:: ENTRIES SHOWN

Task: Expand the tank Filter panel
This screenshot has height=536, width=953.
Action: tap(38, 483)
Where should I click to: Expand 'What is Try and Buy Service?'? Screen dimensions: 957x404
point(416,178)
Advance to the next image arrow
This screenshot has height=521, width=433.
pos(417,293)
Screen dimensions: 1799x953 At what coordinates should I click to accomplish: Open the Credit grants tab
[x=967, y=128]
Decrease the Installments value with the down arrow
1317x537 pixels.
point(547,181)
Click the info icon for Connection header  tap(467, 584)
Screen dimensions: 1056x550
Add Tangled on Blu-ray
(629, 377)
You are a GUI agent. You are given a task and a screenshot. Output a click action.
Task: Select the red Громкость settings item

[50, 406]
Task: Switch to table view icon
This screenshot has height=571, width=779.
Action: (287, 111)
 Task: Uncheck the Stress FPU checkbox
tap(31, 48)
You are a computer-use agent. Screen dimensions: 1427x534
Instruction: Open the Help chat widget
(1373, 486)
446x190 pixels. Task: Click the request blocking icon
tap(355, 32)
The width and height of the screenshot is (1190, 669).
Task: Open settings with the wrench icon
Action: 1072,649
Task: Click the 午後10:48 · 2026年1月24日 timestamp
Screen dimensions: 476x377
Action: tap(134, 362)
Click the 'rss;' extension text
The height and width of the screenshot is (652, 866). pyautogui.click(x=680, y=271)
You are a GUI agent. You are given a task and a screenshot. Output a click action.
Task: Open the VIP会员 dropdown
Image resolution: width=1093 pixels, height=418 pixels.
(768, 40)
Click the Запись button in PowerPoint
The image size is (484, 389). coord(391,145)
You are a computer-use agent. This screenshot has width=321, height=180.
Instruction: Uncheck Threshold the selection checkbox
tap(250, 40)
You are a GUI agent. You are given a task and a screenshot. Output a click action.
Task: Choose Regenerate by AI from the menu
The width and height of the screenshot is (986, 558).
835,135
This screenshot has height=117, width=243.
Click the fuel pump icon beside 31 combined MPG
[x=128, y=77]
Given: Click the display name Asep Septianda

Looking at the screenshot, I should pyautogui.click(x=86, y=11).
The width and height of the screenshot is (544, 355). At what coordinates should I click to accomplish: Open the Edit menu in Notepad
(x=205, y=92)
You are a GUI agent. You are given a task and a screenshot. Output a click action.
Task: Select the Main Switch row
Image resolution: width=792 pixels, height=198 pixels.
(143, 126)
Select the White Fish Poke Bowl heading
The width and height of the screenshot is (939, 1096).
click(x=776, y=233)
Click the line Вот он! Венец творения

::::

• _TASK TO COMPLETE_
Report each line in the data that holds the word "Switch".

• _YOUR RESPONSE_
Task: Switch to table view icon
Task: Select the Main Switch row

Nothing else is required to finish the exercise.